The first was the fingerprint expert, Jerry Peters. He explained to the jury that he examined twenty-one prints lifted from Debbie’s apartment and car, nineteen of which were Debbie’s. One matched Detective Dennis Smith, one matched Mike Carpenter, and not a single fingerprint belonged to either Dennis Fritz or Ron Williamson.

Odd that the fingerprint expert would testify that none of the fingerprints were left behind by the accused.

Larry Mullins described how he reprinted Debbie’s palms the previous May when her body was exhumed. He gave the new prints to Jerry Peters, who suddenly saw things he hadn’t seen four and a half years earlier.

The prosecution’s theory, the same one to be used against Ron Williamson, was that during the prolonged and violent assault Debbie was wounded, her blood somehow ended up on her left palm, and this palm touched a tiny portion of Sheetrock just above the floor of her bedroom. Since the palm print did not belong to Ron or Dennis, and it certainly could not belong to the real killer, it had to be Debbie’s.

Mary Long was a criminalist who worked primarily with body fluids. She explained to the jury that about 20 percent of all people do not show their blood type in body fluids such as saliva, semen, and sweat. This segment is known in the trade as “non-secretors.” Based on
her examination of the blood and saliva samples from Ron and Dennis, she was certain that they were non-secretors.

The person who left the semen at the crime scene was probably a non-secretor too, though Long was not certain because the evidence was insufficient.

Thus, 80 percent of the population was eliminated from suspicion. Or “around” 80 percent, give or take a few points. Nonetheless, Fritz and Williamson now bore the ominous tag of “non-secretors.”

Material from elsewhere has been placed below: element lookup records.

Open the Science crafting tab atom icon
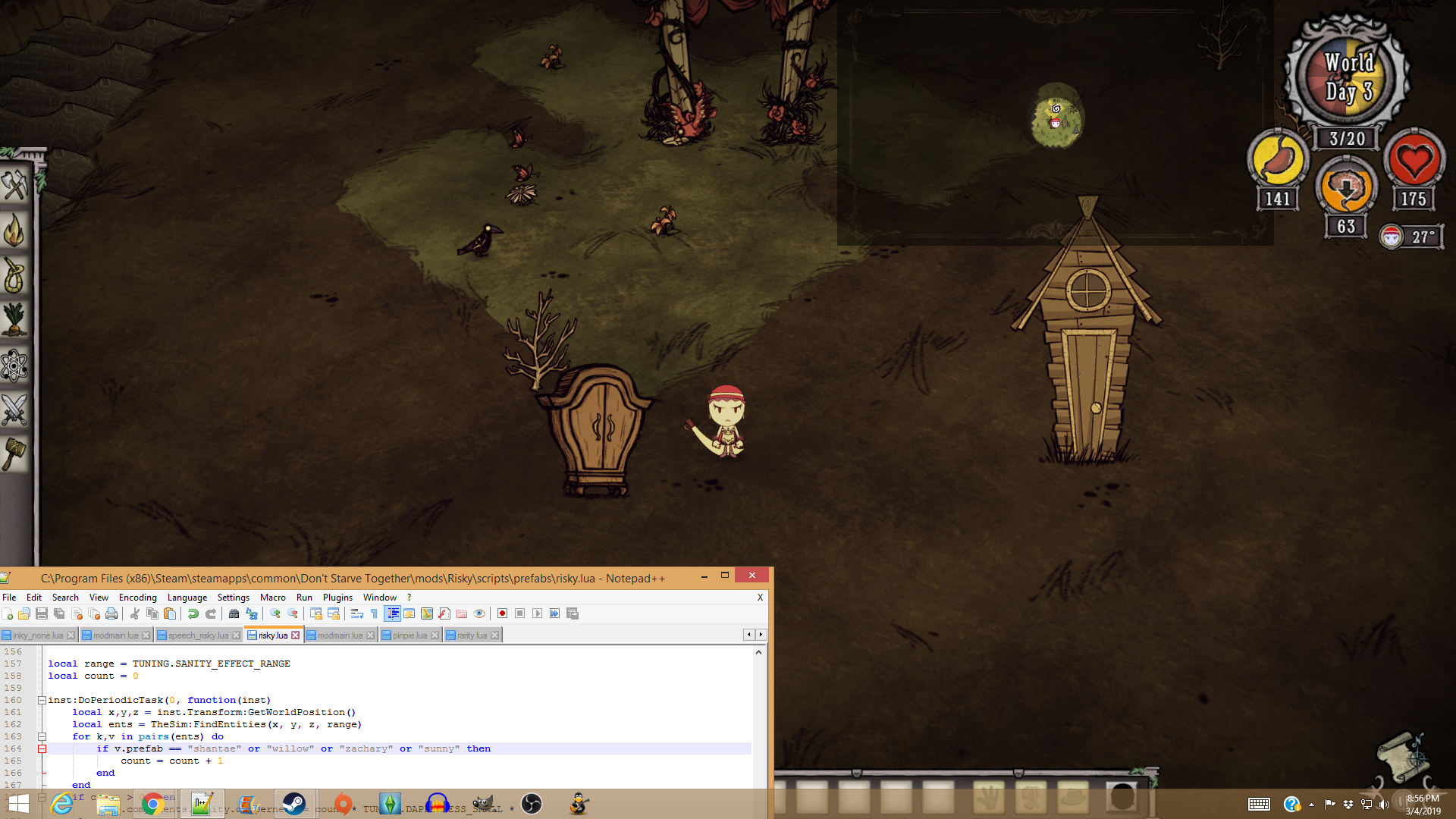The width and height of the screenshot is (1456, 819). pos(14,366)
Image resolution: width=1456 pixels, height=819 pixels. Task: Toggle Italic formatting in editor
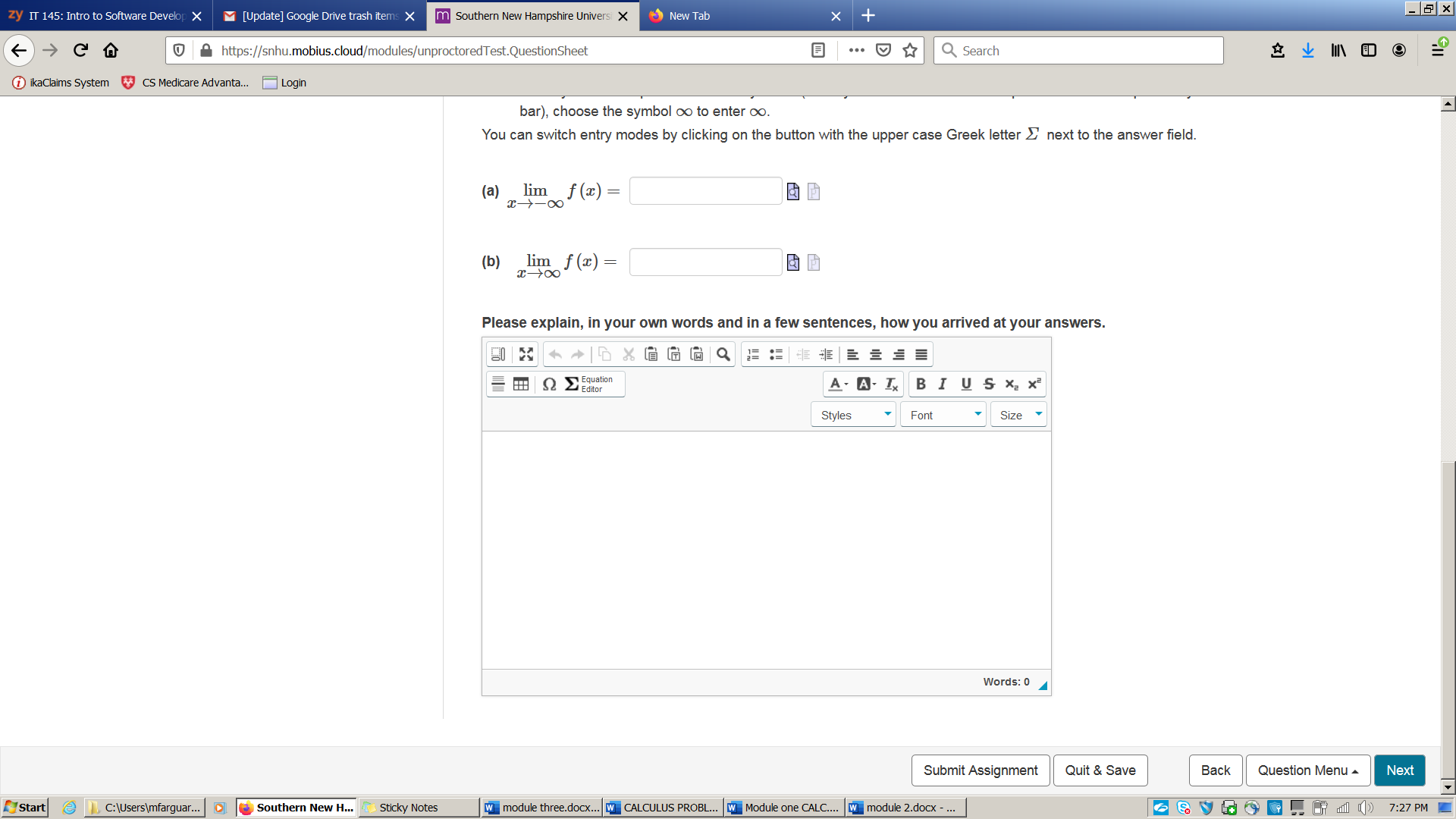pos(944,384)
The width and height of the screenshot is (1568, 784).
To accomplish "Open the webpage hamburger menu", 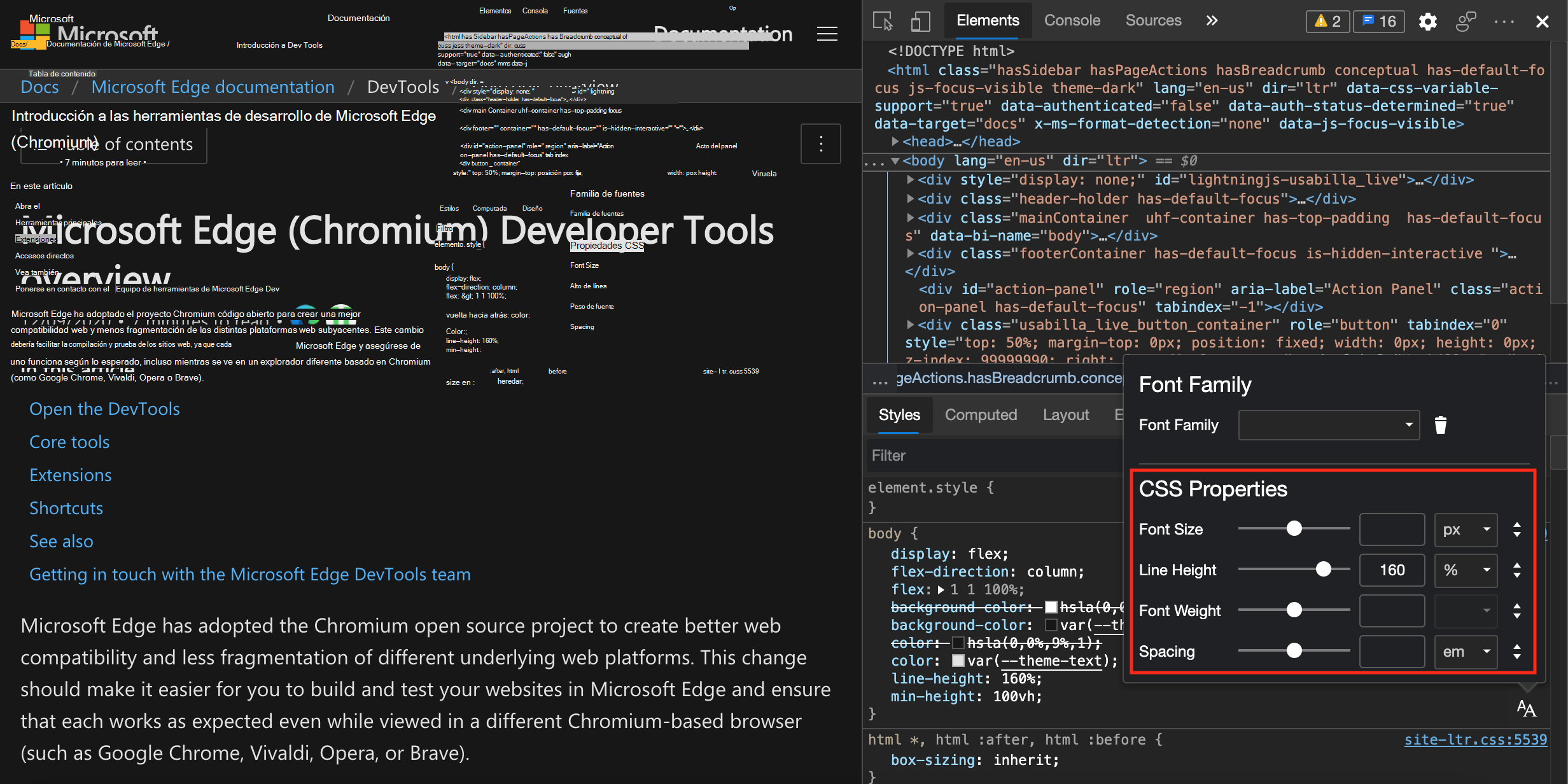I will click(x=827, y=33).
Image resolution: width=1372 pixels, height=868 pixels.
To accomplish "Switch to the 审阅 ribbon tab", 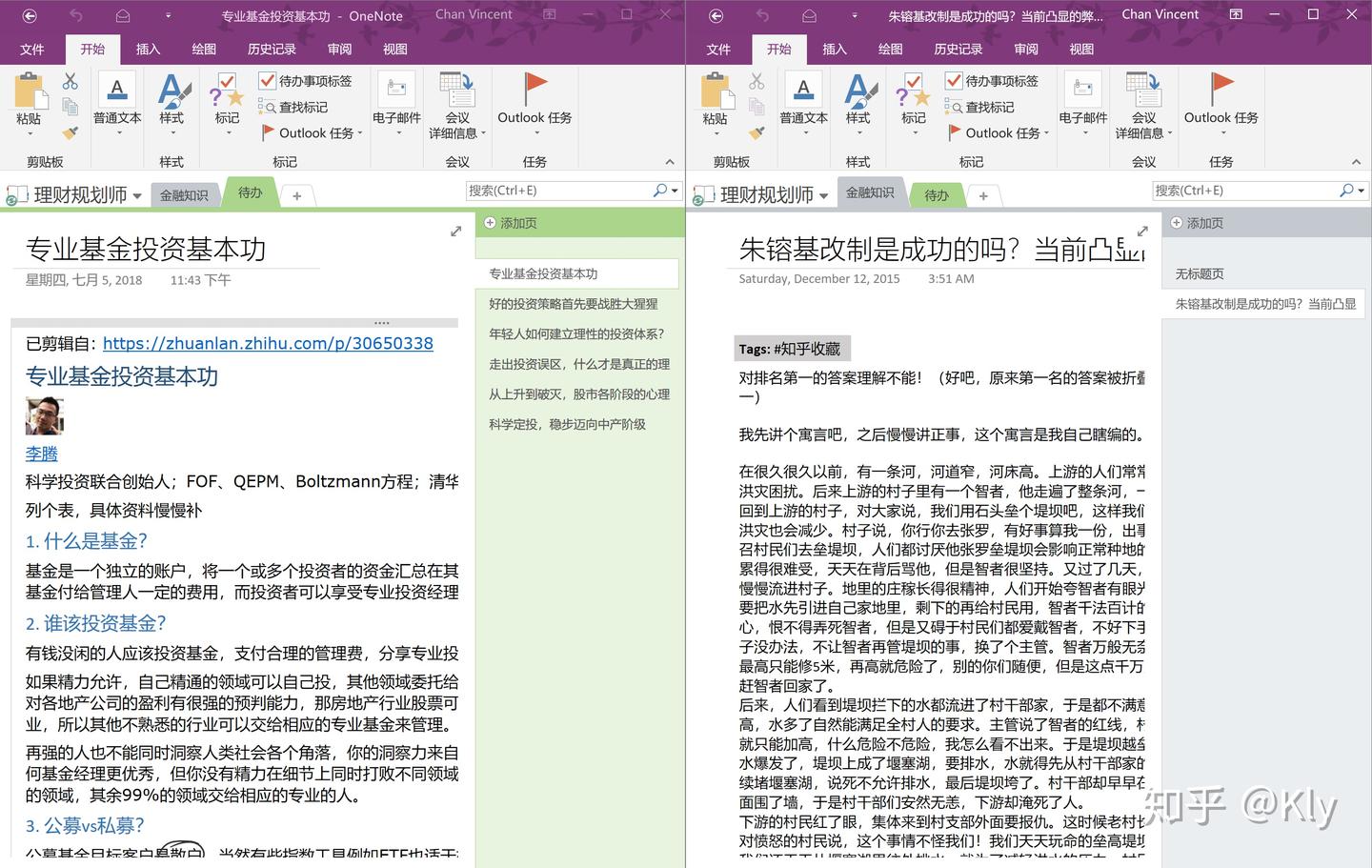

Long’s math was blown away on cross-examination when Greg Saunders forced her to admit that most of the blood and saliva samples she analyzed in the Carter case came from non-secretors. Of the twenty samples she examined, twelve were from non-secretors, including Fritz and Williamson.

Sixty percent of those in her pool of suspects were non-secretors, as opposed to the national average of only 20 percent.

It didn’t matter. Her testimony excluded many and helped raise the suspicion hanging over the head of Dennis Fritz.